Exercise — Below is a listing to repeat exactly, with its pictures left out.

Extracted records —
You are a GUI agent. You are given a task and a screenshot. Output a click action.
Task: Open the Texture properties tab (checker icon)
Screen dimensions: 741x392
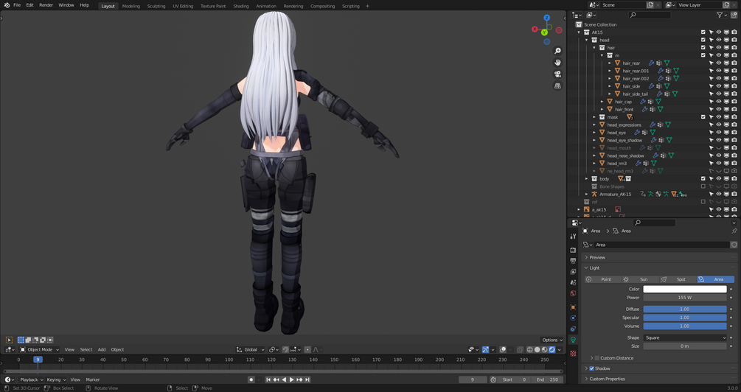point(573,354)
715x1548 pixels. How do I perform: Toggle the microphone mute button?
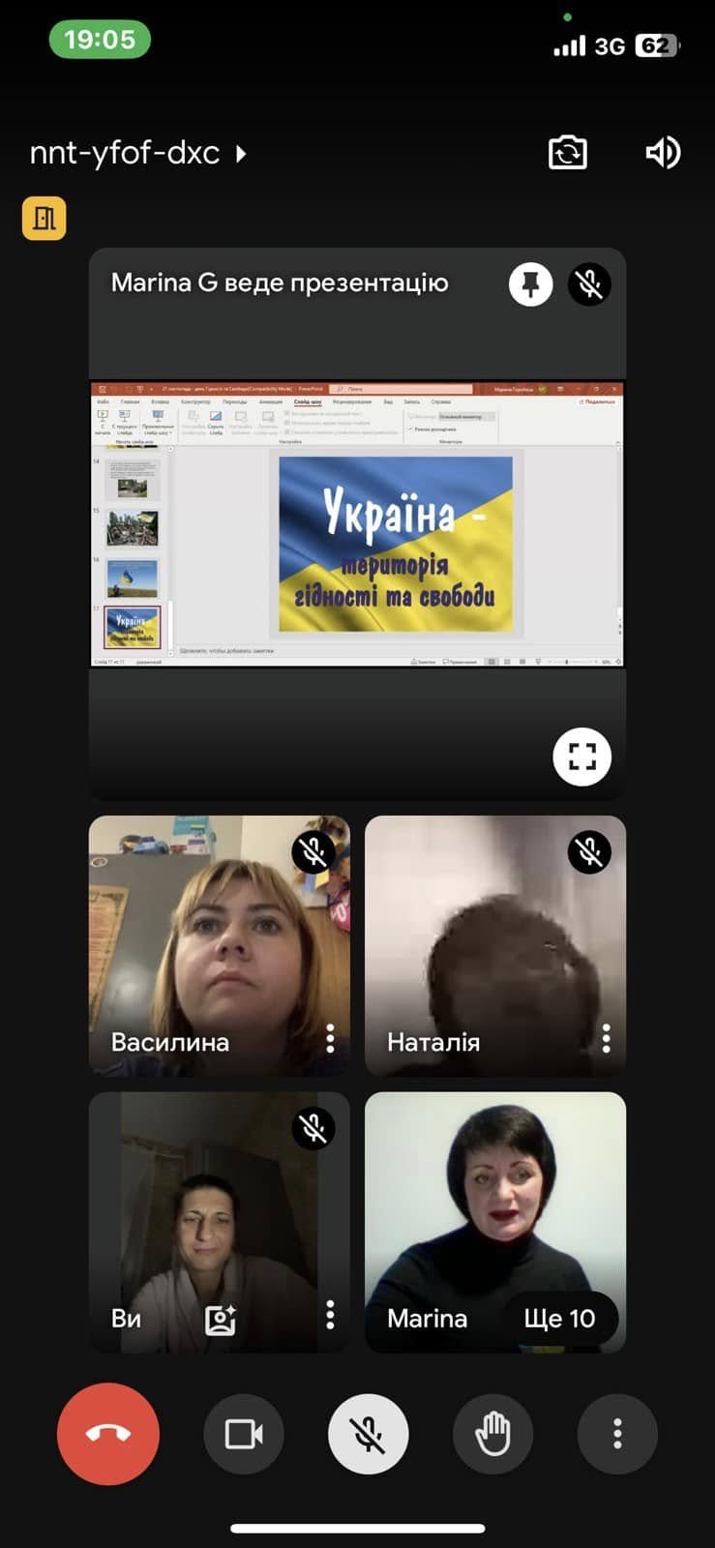point(368,1434)
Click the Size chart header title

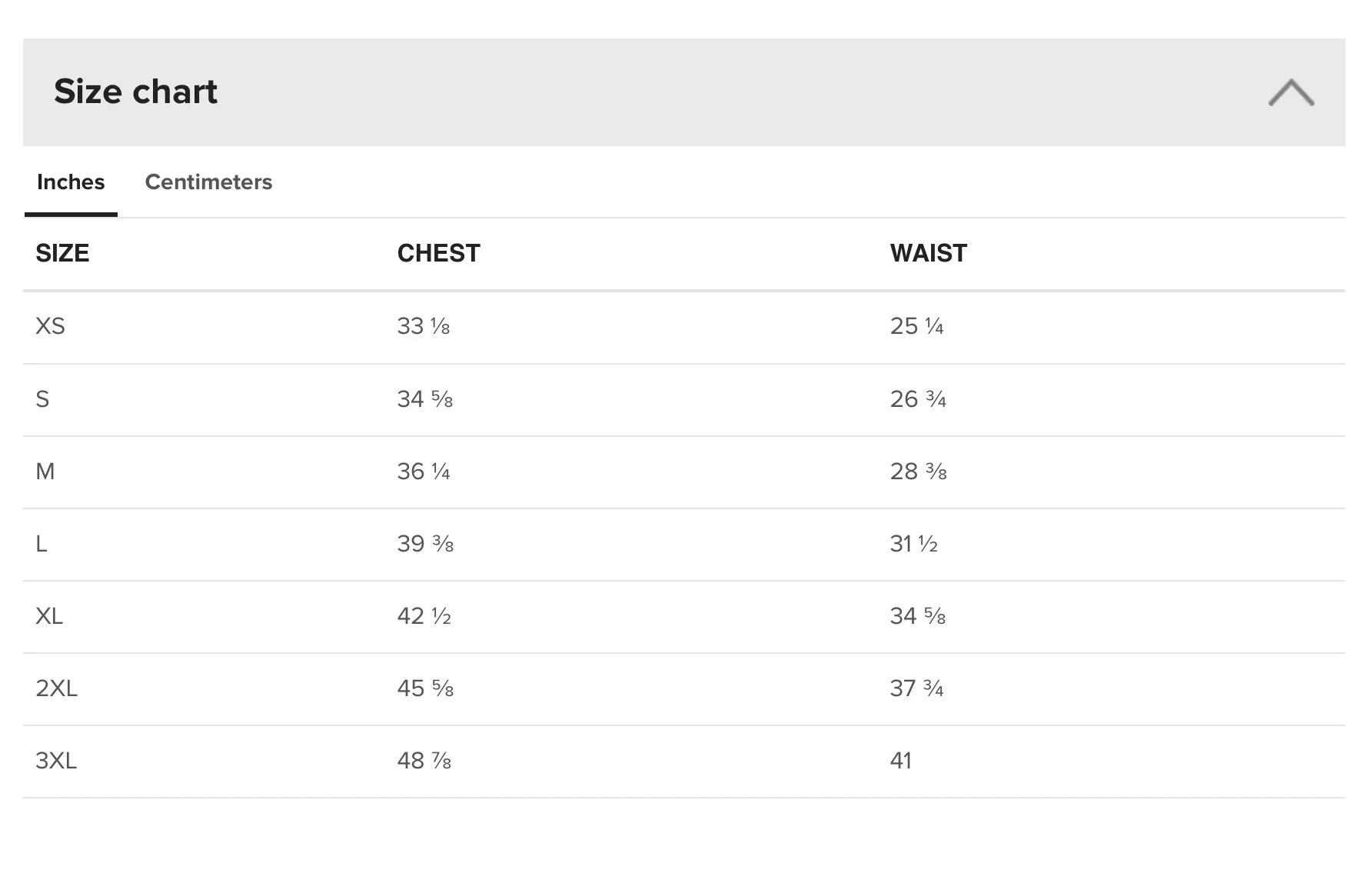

Output of the task —
You are a GUI agent. You are given a task and a screenshot. Output a click action.
Task: Open the Texture properties tab (checker icon)
Screen dimensions: 741x392
point(573,354)
715x1548 pixels. How do I perform: Toggle the microphone mute button?
point(368,1434)
Click the Size chart header title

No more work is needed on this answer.